# Given data

******

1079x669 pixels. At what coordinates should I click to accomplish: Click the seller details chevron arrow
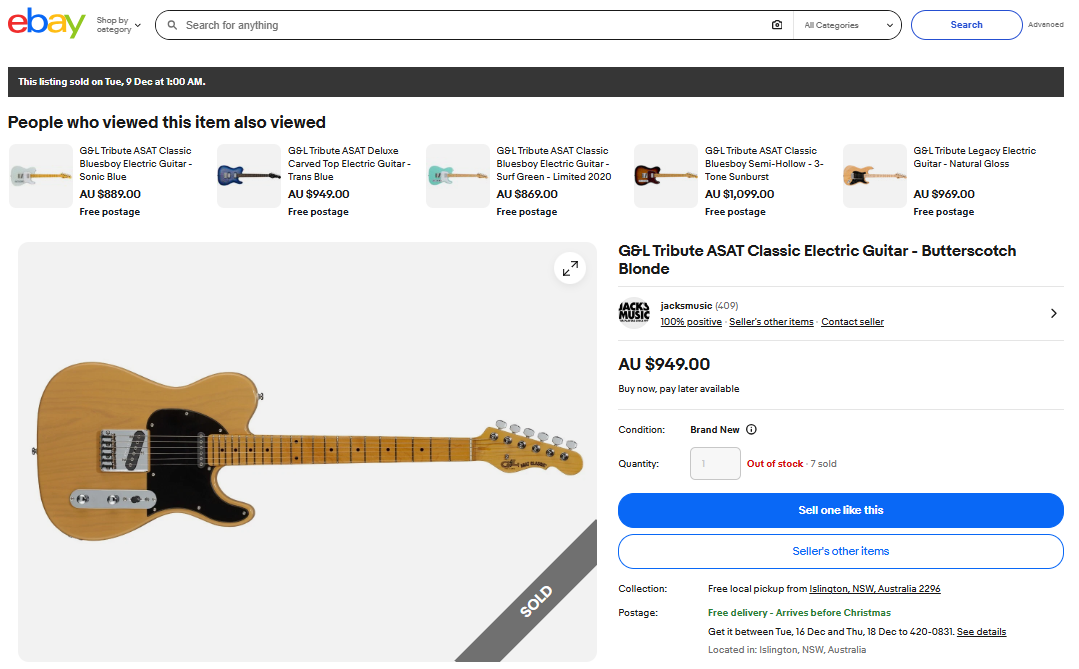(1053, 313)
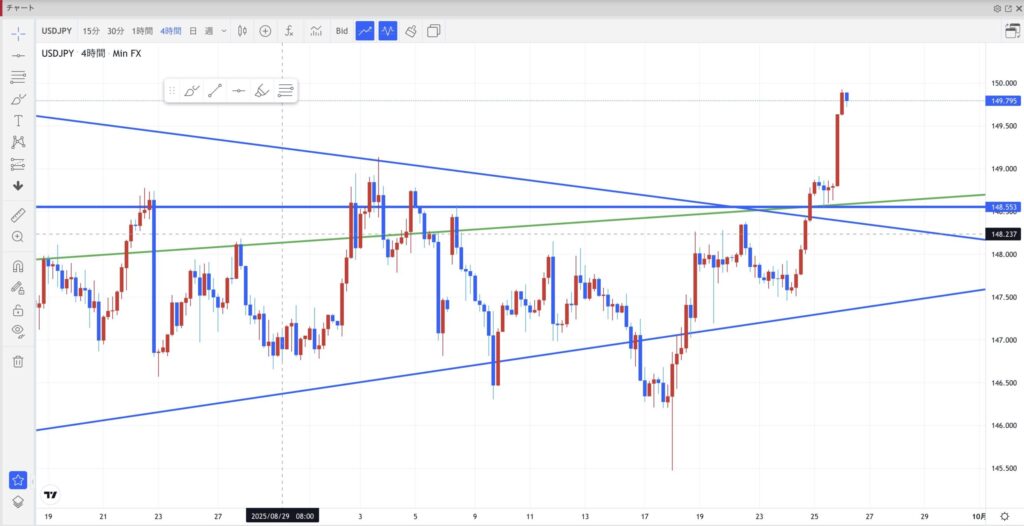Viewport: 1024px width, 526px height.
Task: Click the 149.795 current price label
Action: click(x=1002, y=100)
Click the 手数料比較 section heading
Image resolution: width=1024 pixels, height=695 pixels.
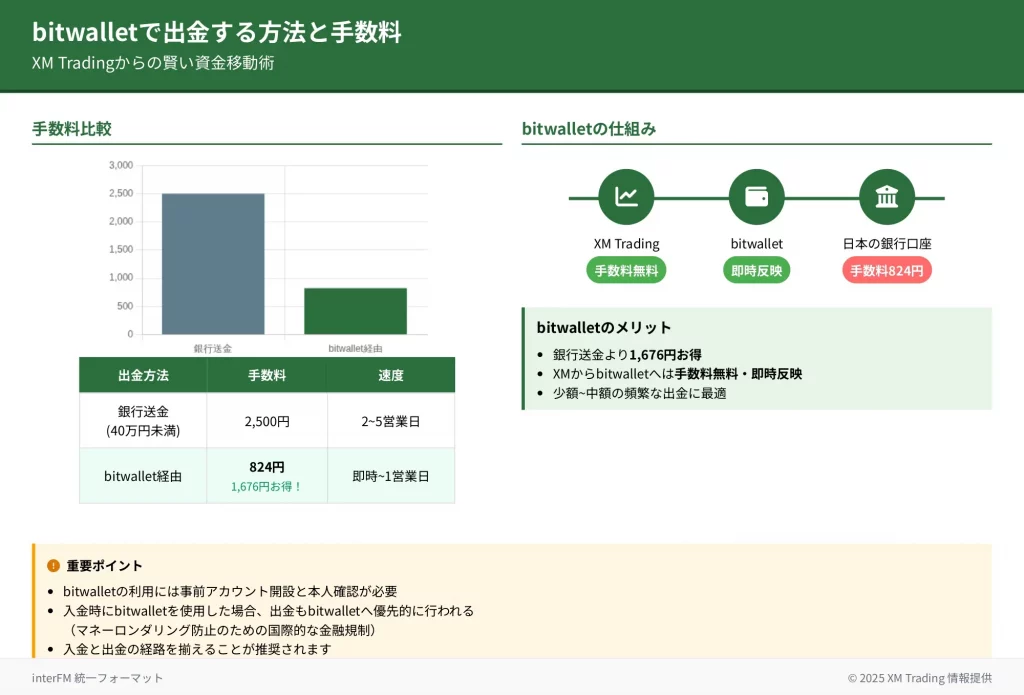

******

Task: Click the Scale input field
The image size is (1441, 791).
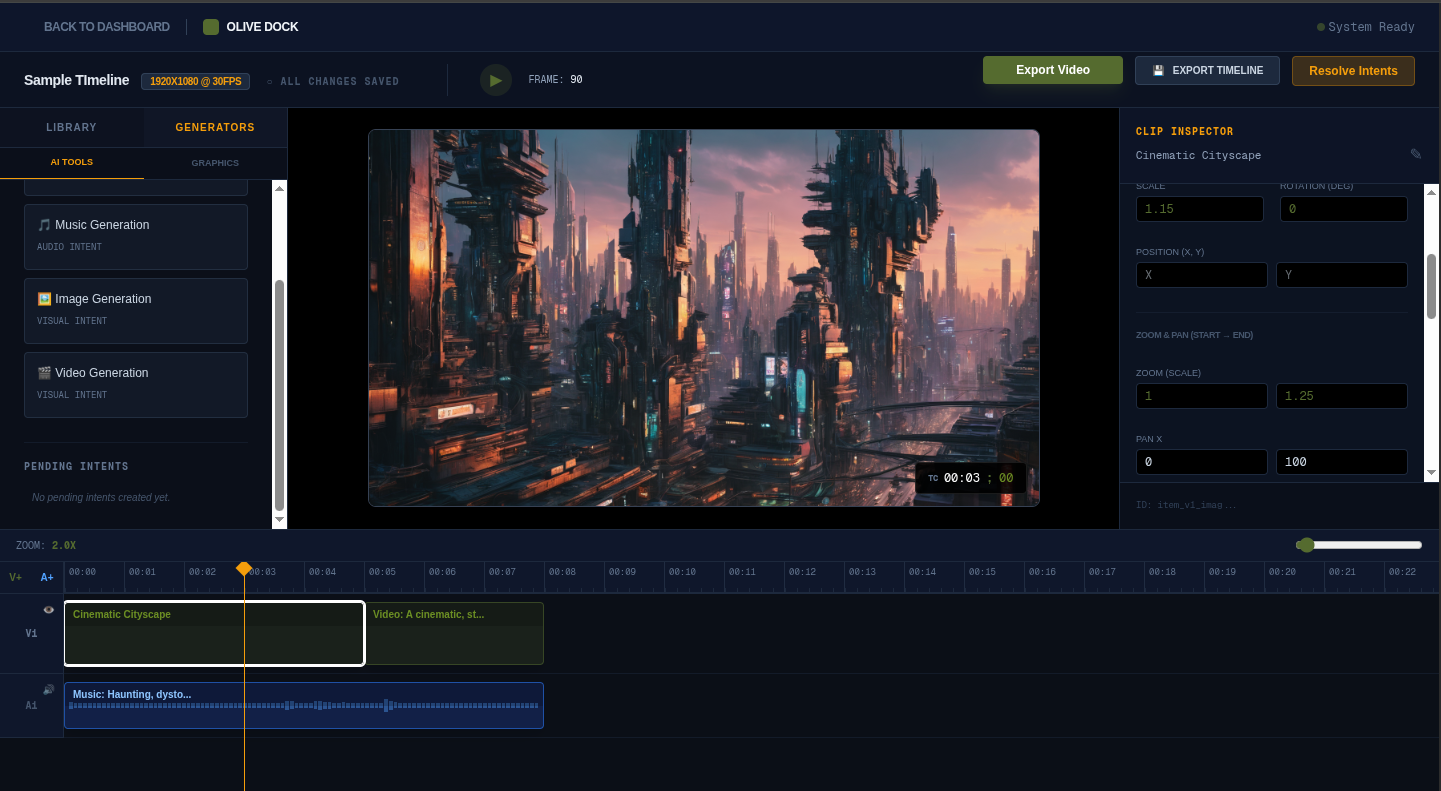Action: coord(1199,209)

******

# What the exercise asks
What you return must match, character for character, the lines above from the one with "1079x669 pixels. At" through the one with "Image resolution: width=1024", minus any pictures.

# Your response
1079x669 pixels. At what coordinates should I click to accomplish: Click the seller details chevron arrow
(1053, 313)
Viewport: 1024px width, 526px height.
Task: Click the 149.795 current price label
Action: click(x=1002, y=100)
Click the 手数料比較 section heading
Image resolution: width=1024 pixels, height=695 pixels.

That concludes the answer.